Goal of the exercise
Return each entry below word for word, leaving out any image.

[Opening Extracted information section]

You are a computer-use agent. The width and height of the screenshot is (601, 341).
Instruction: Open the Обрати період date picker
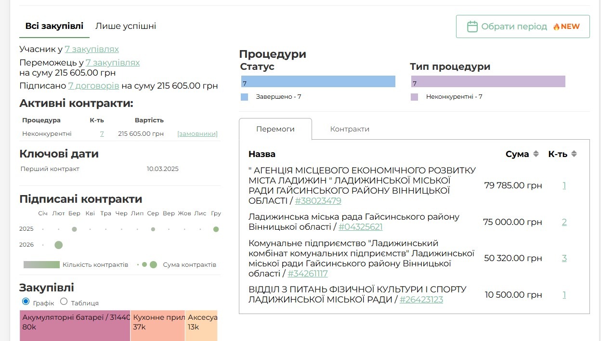click(x=523, y=26)
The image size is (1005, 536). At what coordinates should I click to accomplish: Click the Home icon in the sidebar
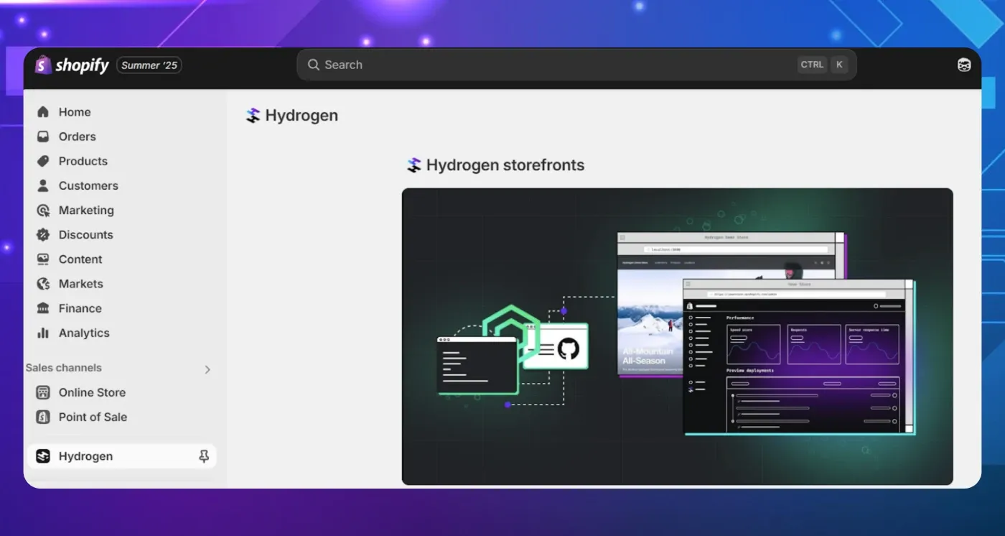point(45,111)
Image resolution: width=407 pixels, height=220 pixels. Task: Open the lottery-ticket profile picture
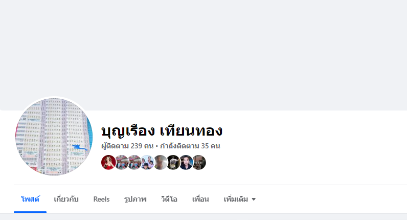[54, 137]
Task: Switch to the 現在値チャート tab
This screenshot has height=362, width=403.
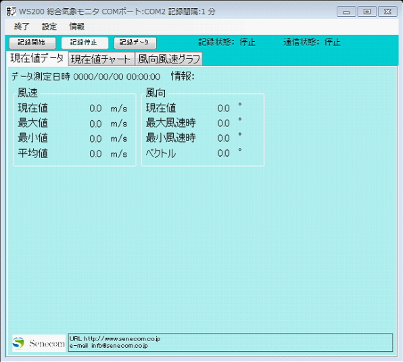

[Closing Extracted information section]

Answer below
You are a computer-use agent. The width and height of the screenshot is (601, 341).
Instruction: Open the Обрати період date picker
click(x=523, y=26)
The image size is (1005, 536). At what coordinates should I click to accomplish: Click the Home icon in the sidebar
point(45,111)
Image resolution: width=407 pixels, height=220 pixels. Task: Open the lottery-ticket profile picture
[54, 137]
Task: Switch to the 現在値チャート tab
This screenshot has height=362, width=403.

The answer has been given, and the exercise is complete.